For convenience hereafter plaintiff in error will be referred to as defendant, and defendant in error will be referred to as plaintiff, as they were styled in the court below.
Aside from the defenses in regard to the penalty, which were by the verdict of the jury settled in favor of the defendant company, the other defenses here as to the main liability can be simplified by a construction of the meaning of a clause in the policy, which brought about the multiplicity of pleas, and this clause is as follows:
"If the insured within one year from the issue hereof die by his own hand or act, whether sane or insane, this policy shall become null and void, and the company will return only the premiums which have been received thereunder."
The deceased, whose life was insured by the policy, came to his death, evidently by a pistol shot wound, within the twelve months after the issuance of such policy, inflicted accidentally or designedly by himself or someone else, and it is insisted by the defendant that the clause above set out assures an exemption from liability, even though it should be found that the death was occasioned by an accidental, self-inflicted wound.
The Circuit Judge did not think so and, we think, properly construed the clause to mean that suicide was the only thing meant by the exempting clause referred to, and we think properly declined to instruct the jury that an accidental, self-infliction of the wound, from which death resulted within the time, would render the policy null and void, evidencing no liability.
Defendant refers to the case of Phadenhauer v. Germania Life Ins. Co., 7 Heisk., 567, and undertakes to distinguish that case from the one at bar, in that it is claimed that the words "whether sane or insane" is a feature of the present policy. The clause in the 7th Heiskell case just referred to under which the defense was made, was as follows:
*440"That if the person aforesaid shall die by suicide, or by his own hand, or in consequence of an attempt to commit suicide or to take his own life, etc., the policy shall cease and be void."
Defendant in that case claimed suicide, and the plaintiff sought to prove insanity to negative the idea that it was the voluntary act of a sane man. There was no question but that it was suicide. The court said:
"The proof makes a clear case of suicide or voluntary self-destruction of life. The deceased was found dead in his stable, hanging by a rope to a post. That he took his own life is not controverted."

::::::::::

▸ What you should do:
Reproduce, word for word, the portion of the insurance court opinion from "The deceased, whose" to "evidencing no liability.".

▸ Records supplied:
::::::::::

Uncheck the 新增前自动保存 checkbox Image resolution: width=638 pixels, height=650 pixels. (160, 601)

::::::::::

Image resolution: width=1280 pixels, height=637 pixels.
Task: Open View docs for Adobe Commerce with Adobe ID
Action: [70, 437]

::::::::::

▸ Response to this task:
The deceased, whose life was insured by the policy, came to his death, evidently by a pistol shot wound, within the twelve months after the issuance of such policy, inflicted accidentally or designedly by himself or someone else, and it is insisted by the defendant that the clause above set out assures an exemption from liability, even though it should be found that the death was occasioned by an accidental, self-inflicted wound.
The Circuit Judge did not think so and, we think, properly construed the clause to mean that suicide was the only thing meant by the exempting clause referred to, and we think properly declined to instruct the jury that an accidental, self-infliction of the wound, from which death resulted within the time, would render the policy null and void, evidencing no liability.